When using a custom LogitsProcessor
I am able to invaldiate a beam by setting it’s score to
scores[beam_idx, :] = -float("inf") # Set all scores to negative infinity to stop further generation
This works fine when using do_sample=False
. However, whenever I do this with sampling enabled, I get a RuntimeError: probability tensor contains either
inf,
nan or element < 0
.
How do I invalidate all tokens of a beam with do_sample=True
?
If I set this to
scores[beam_idx, :] = -float(1e19) # go down very low but not -inf without overflowing the variable
I can see the effect, though random tokens are produced.
Edit: Minimal Example
from transformers import (
AutoTokenizer,
AutoModelForCausalLM,
LogitsProcessorList,
LogitsProcessor,
MinLengthLogitsProcessor,
TopKLogitsWarper,
TemperatureLogitsWarper,
BeamSearchScorer,
)
import torch
md = 'EleutherAI/pythia-410m-deduped'
prompt = "Get the milk they said"
tokenizer = AutoTokenizer.from_pretrained(md)
model = AutoModelForCausalLM.from_pretrained(md)
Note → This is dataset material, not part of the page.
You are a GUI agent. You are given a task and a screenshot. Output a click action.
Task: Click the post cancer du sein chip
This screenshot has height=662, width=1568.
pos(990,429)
# lets run beam search using 5 beams
num_beams = 5
class CustomProcessor(LogitsProcessor):
def __call__(self, input_ids, scores):
for beam_idx in range(scores.shape[0]): # dont invalidate all beams in do_sample=False or your kernel will crash OOM
scores[beam_idx, :] = -float("inf") # Set all scores to negative infinity to stop further generation
print(scores)
return scores
logits_processor = LogitsProcessorList([CustomProcessor()])
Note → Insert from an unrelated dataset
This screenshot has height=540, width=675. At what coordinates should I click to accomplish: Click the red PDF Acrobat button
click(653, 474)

inp = tokenizer(prompt, return_tensors="pt")
input_ids = inp.input_ids
beam_output = model.generate(
input_ids,
max_length=50,
num_beams=num_beams,
do_sample=True,
temperature=0.89,
top_k=30,
early_stopping=True,
attention_mask=inp.attention_mask,
remove_invalid_values=True,
logits_processor=logits_processor,
pad_token_id=41420,
eos_token_id=tokenizer.eos_token_id,
)
print('::::::::::::::::::::::')
tokenizer.batch_decode(beam_output, skip_special_tokens=False)[0]